This all impacts on and reinforces the nation-state system: “The tendency of capitalist development to generate spatially concentrated economic complexes creates very powerful centrifugal forces that would strongly work to sustain the political demarcation of the world into territorial states. Capitalists in such a complex would have an interest in preserving the existing state to which they had privileged access; equally state managers would be reluctant to surrender the control they exercised over the resources of this complex.”117 Importantly, though, Callinicos acknowledges the tendential nature of these determinations and notes how in historically specific conditions, such as EU integration, these might be overcome. And indeed this is theoretically the right move for Marxists, because necessity is not the same as ‘inevitability’, for each necessary mechanism cited co-exists with others, meaning that historical change represents a concrete fusion of ‘many determinations.’118

The tendency Callinicos lists are all broadly ‘economic’ and there are three potential sources of critique that follow from this. The first lies in his conception of capital. Earlier in the book he had criticised Lenin for on occasion invoking a Hobson-like notion of supranational finance capital and he emphasises how capital production remains largely rooted in national territories.119 The suggestion being the extent and breadth of capital internationalisation is exaggerated, and capital remains largely defined by its national origins. But if we look at the current economic crisis, we see how finance capital can assume a certain ‘supranational’ form; with open capital markets large investment trusts can move money across borders in nanoseconds, and the structures of capital ownership in either its fictitious or productive forms can be very opaque and not easily aligned with nation states. But crucially as we observed in the crisis of 2008, when the ‘crunch’ comes, states intervene to defend their ‘national champions’ from collapse. At the same time, these very national champions continue to operate on more supranational lines. The Royal Bank of Scotland, the biggest shareholder of which is the British government, financed the takeover of the independent chocolate British-based Cadbury’s by the American multinational, Kraft, earlier this year – to much protectionist consternation about the loss of a famous British band.
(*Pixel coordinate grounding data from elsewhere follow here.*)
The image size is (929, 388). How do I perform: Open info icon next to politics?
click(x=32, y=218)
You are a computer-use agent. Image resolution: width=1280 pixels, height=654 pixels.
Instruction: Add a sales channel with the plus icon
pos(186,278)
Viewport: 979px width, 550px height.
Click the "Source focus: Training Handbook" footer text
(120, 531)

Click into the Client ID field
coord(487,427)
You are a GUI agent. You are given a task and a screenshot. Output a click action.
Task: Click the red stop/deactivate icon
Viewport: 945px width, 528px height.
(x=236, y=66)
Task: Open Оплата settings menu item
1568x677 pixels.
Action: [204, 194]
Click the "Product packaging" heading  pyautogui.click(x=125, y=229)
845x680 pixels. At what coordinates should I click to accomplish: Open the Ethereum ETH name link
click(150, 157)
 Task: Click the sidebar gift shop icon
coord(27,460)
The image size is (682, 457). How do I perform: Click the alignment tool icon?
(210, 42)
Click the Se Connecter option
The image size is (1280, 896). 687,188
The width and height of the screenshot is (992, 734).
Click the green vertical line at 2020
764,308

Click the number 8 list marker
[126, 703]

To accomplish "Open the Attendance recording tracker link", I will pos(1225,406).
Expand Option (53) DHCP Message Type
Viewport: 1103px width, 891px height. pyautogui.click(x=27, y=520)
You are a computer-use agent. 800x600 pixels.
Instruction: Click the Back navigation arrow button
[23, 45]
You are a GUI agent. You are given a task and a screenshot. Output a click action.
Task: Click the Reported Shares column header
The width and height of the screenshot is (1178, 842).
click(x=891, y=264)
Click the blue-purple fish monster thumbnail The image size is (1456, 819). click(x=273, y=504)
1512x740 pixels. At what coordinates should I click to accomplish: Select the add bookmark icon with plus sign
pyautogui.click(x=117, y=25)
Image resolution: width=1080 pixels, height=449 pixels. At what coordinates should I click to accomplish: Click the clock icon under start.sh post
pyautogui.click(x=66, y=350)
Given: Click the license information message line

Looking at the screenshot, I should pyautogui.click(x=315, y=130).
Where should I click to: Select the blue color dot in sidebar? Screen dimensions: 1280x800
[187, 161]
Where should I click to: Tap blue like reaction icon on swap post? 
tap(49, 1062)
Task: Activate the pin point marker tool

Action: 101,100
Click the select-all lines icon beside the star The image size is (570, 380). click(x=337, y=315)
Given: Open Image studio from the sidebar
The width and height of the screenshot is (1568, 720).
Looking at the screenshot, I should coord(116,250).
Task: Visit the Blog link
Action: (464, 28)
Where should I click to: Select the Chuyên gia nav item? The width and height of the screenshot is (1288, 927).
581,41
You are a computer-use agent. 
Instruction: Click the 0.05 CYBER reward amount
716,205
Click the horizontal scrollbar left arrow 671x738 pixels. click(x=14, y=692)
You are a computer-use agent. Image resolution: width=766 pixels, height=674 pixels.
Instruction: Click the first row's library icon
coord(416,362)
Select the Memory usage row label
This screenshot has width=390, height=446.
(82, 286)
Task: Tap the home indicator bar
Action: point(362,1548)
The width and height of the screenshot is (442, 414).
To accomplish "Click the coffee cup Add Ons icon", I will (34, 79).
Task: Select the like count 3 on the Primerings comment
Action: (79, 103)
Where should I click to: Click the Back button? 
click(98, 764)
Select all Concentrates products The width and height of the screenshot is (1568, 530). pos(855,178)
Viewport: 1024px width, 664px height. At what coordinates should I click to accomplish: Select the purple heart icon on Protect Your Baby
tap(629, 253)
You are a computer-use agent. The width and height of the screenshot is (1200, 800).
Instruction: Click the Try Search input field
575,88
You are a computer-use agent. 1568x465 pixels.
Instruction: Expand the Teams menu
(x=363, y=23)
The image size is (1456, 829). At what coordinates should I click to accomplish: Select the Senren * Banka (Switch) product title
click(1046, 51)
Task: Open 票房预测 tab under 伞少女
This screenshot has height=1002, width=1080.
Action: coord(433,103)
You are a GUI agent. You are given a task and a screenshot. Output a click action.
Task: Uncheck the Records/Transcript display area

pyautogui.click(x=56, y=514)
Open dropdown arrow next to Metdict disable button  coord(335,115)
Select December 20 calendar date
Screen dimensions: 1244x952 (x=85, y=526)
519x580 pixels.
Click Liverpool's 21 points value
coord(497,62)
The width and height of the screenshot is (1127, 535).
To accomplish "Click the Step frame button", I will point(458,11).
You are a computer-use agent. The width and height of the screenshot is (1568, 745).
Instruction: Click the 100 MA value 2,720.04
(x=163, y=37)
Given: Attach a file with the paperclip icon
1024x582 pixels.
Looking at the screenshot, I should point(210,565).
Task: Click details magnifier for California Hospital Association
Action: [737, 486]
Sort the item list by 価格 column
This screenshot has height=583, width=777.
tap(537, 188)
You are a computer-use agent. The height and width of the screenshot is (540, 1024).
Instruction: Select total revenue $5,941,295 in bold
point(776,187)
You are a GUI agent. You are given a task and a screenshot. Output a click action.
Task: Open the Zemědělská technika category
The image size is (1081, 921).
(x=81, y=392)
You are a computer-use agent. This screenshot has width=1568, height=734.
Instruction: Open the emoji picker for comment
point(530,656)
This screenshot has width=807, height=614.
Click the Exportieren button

The point here is that by focusing on how capital creates certain centrifugal tendencies that encourage nation state divisions, true as this is, Callinicos risks missing out another important element in the story: the intrinsic contradiction between the search of ‘capital as capital’ for an international form and existence within a world divided on territorial and national lines. Understanding this requires us to consider the capital relation at a higher level of abstraction along with the adoption of simplifying assumptions this involves (by not for example considering nation-state divisions), in order to draw out the contradiction that develops as capital in real space and time seeks to move in transnational flows, but finds itself inhibited in doing so by states.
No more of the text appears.